これは、はたして買う価値があるのか……特に、旧版(1993年)を持っている人間にとってはどうなんだろうか。まだ、どうしようか迷っているのが正直なところである。(でも、たぶん、買うことになると思っている。新しい全集で、漱石の作品を新たに順番に読んで生きたい気もする。)

『漱石全集物語』を読んで興味深いと思ったところ。それは、岩波書店が、最初の漱石全集を出したとき、予約・直販の方式をとったことである。書店を介してはいない。

やまもも書斎記 2016年11月24日
矢口進也『漱石全集物語』
http://yamamomo.asablo.jp/blog/2016/11/24/8259485

これは、出版史の問題になるが、現在のような書物の流通のシステムも歴史的にできあがってきたものである。ずっと昔、近代的な出版事業がはじまってから、このようであったわけではない。

広告を出して、予約・直販方式というのは、いまであれば、ネット販売にあたるといえるだろう。そのことを考えたうえで、では、なぜ、岩波書店は、今回の「定本 漱石全集」をネット販売しないのだろうか。

少なくとも、全巻予約の方式は、今回の全集ではとっていない。もう、そのような本の売り方をする時代ではないのかもしれない。

ネット直販で本(全集)を販売/購入する……この前例は、私にはある。小学館の『カムイ伝全集』(白土三平)である。これは、ネットで申し込んで、小学館から直販で買った。決済は、クレジットカード。

では、なぜ、このような方式(ネット販売、クレジットカード決済)が、岩波書店ではできないのであろうか。今では、古書店(日本の古本屋)でも、クレジットカードで本が買える時代である。

むろん、この方式をとれば、町の小売り書店を圧迫する、という理屈はあるのだろう。だが、小売り書店の存続のために出版があるのではないはずである。まず、出版があって、その上に、小売り書店が存在する。もともとの出版そのものが、なりたたなくなってしまえば、小売り書店も何もあったものではない。

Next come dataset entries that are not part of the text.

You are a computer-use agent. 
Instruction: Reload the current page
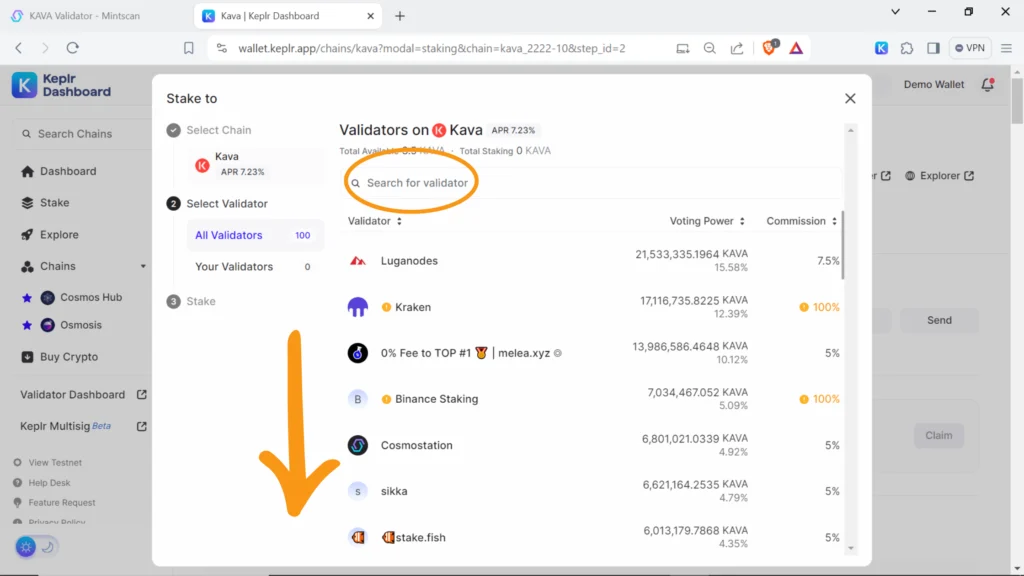72,47
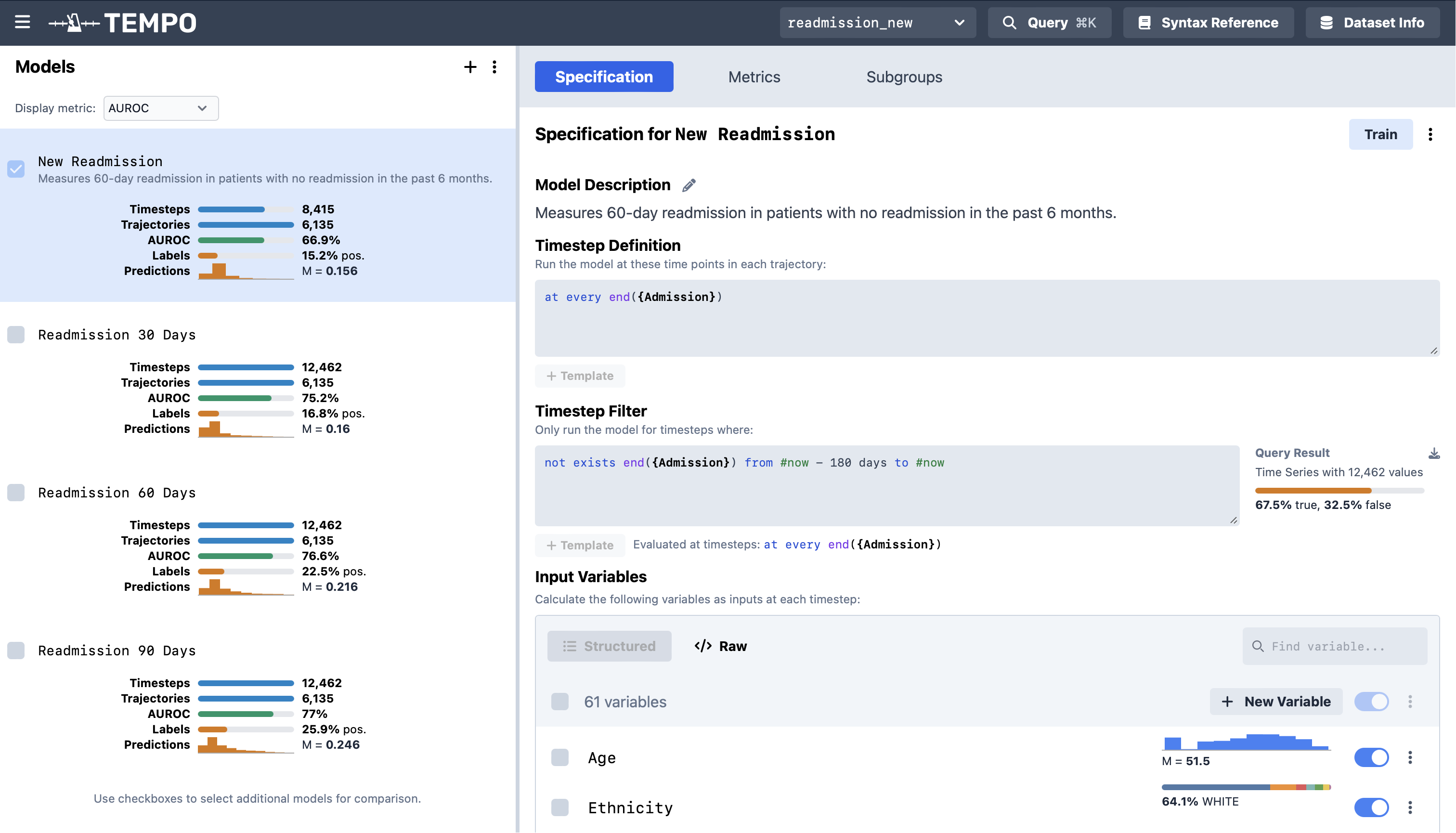Viewport: 1456px width, 833px height.
Task: Toggle the Age variable switch off
Action: (x=1371, y=757)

ところで、私は、どのようにして本を買っているか。今では、基本的には、ネット書店に限定している。その理由は、履歴が残るからである。同じ本を二度買ってしまう心配がない。古書でも、ネット書店で買ってしまうことの方が、最近では多くなっている。

だからといって、街の書店に行くのが嫌いなわけではない。いや、いまだに好きな方であるし、できるならば、街の書店で本を買いたいと思う。だが、そのために、わざわざ自動車を運転して郊外の書店まで行くのも、無駄なような気がしている。昔のころのように、町中に住んでいて電車で毎日どこかにでかけるような生活を送っていれば、駅にある本屋さん(たいてい、ある程度の駅の近くには書店があったものである)で、買うのが一番いいだろう。

新書とか文庫……このごろでは、月のはじめごろに、主な新書・文庫の新刊をしらべて、ネット書店で注文しておくようになった。(これも、以前ならば、ある程度の規模の書店に行って、新刊の棚をみつくろっていたものである。)

書店ビジネスも、いま、曲がり角にきているのだろう。そのなかで、出版が今後どうあるべきなのか、また、「全集」のような出版がどうあるべきなのか、大きく変わっていくにちがいない。そして、読者のあり方も変わっていくだろう。

ただ、私としては、自分の読みたい本が手にはいればよい。この、読者が読みたいと思っている本が手にはいる、これが基本になると考える次第である。そのための書店であり、書籍の流通システムでなければならないと思う。